Zeven jaar lang geen contact tussen advocaat en cliënt; het zou volgens de raadsman een duidelijk genoeg signaal moeten zijn dat hij de man niet langer bijstond. De Haagse Raad van Discipline oordeelde anders, en vindt dat de raadsman wel degelijk tuchtrechtelijk verwijtbaar handelde.
Nadat een man in november 2001 een bedrijfsongeval heeft, ontstaat er een discussie tussen de man en zijn werkgever over zijn klachten, en of deze wel of niet het gevolg zijn van het ongeval. De man besluit een advocatenkantoor in de arm te nemen, en na enkele jaren, in 2009, van advocatenkantoor te wisselen. Vanaf dat moment, in 2009, behartigt verweerder de belangen van de man.

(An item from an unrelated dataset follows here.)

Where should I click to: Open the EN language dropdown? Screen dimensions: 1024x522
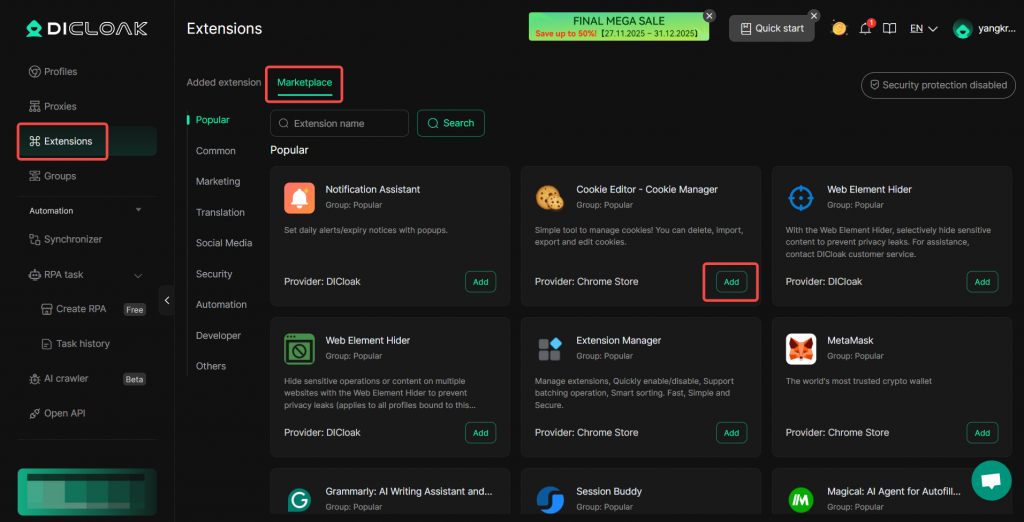click(923, 28)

Het is alweer twee jaar later wanneer de advocaat de man een brief stuurt, met daarin de vraag of hij een medische machtiging kan ondertekenen en retourneren. De brief sluit hij af met de boodschap dat hij, indien hij binnen vier weken geen reactie ontvangt, zijn werkzaamheden zal staken. Een jaar later, in 2012, zien de twee elkaar echter weer, wanneer de advocaat bij zijn cliënt thuis komt om de zaak te bespreken.
Gestaakte communicatie
Het is vanaf dat moment dat de raadsman niets meer van zich laat horen. In de jaren die volgen stuurt de man hem tientallen brieven, waarin hij naar de stand van zaken informeert, maar de advocaat reageert op geen enkele brief. Pas in 2019 hebben de advocaat en zijn (voormalige) cliënt weer contact, en wederom een jaar later – het is inmiddels december 2020 – bezoekt de advocaat de man opnieuw thuis op.

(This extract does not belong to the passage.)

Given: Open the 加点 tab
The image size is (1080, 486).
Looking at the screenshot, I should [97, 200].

In juni 2021 vertelt de advocaat de man dat hij het dossier tien jaar eerder gesloten heeft, en dat het inmiddels vernietigd is. Dat is dan ook het moment dat de voormalige cliënt een klacht bij de deken over de advocaat indient.
Doodstil
In zijn verweer verwijst de advocaat hoofdzakelijk naar de lengte van de verstreken tijd waarin geen contact plaatsvond. De klacht zou volgens hem hoe dan ook niet meer ontvankelijk zijn. Daarnaast verwijst hij inhoudelijk nog naar een brief die hij op 15 juli 2011 gestuurd had, waarin hij stelde dat hij bij gebrek aan reactie zijn werkzaamheden zou staken. In het geval dat de man hieruit niet zelf had opgemaakt dat hij hem niet meer bijstond, had het gebrek aan contact die boodschap ook wel duidelijk moeten maken.

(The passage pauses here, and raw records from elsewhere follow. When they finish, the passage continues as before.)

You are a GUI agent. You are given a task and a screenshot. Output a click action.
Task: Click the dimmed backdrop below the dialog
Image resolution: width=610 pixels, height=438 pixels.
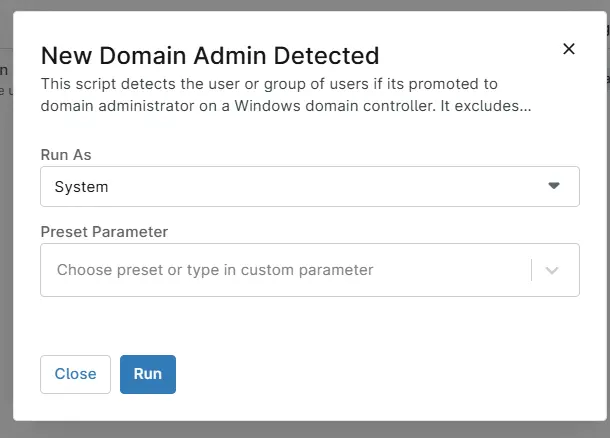pyautogui.click(x=300, y=429)
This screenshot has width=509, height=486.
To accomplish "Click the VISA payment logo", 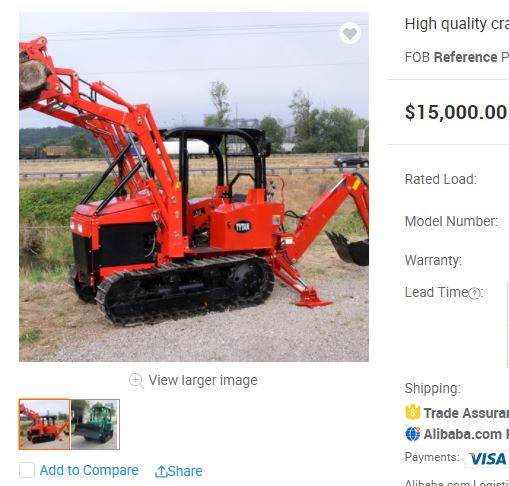I will [x=487, y=459].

Maar, zo redeneert de raad, hoe kan het dat de advocaat het dossier al in 2011 sloot, terwijl hij in 2012 bij klager thuis was om de zaak te bespreken? Pas na 2012 bleef het vanaf de kant van de advocaat stil, terwijl klager jaarlijks meerdere brieven stuurde met het verzoek om hem te informeren over de stand van zaken.
Aan de ene kant concludeert de raad dat de man zijn klacht eerder had moeten indienen: “Het moest voor klager na een jaar toch wel duidelijk zijn dat verweerder niet reageerde. Zodoende had hij toen al over het handelen en/of nalaten (het niet reageren) van verweerder kunnen klagen.” Aan de andere kant werd het de man pas tijdens een bespreking eind 2020 duidelijk dat het dossier al bijna tien jaar lang gesloten was, en dat het uitblijven van actie zou kunnen leiden tot een beroep op verjaring door zijn werkgever. De klacht wordt daarom wél ontvankelijk verklaard door de raad.
Correct geadresseerd
De advocaat geeft aan zich niet meer te kunnen herinneren of hij de brieven sinds 2012 ontvangen heeft. De raad gaat er echter van uit dat – aangezien de brieven juist geadresseerd en verstuurd waren – in ieder geval een aantal van deze brieven zijn kantoor moeten hebben bereikt. Bovendien heeft de raadsman nagelaten zijn cliënt schriftelijk op de hoogte te stellen van het sluiten van zijn dossier en de mogelijke consequenties hiervan. Tot slot spreekt de bespreking bij de cliënt thuis in 2012 een eventuele sluiting van het dossier tegen, aldus de raad.
Kortom, de advocaat is de afgelopen jaren continu tekortgeschoten wat betreft de communicatie met zijn cliënt, wat hem – aldus de raad – dan ook tuchtrechtelijk verweten kan worden. Vanwege zijn blanco tuchtrechtelijke verleden komt hij er, ondanks de ernst van zijn handelen, met een waarschuwing vanaf.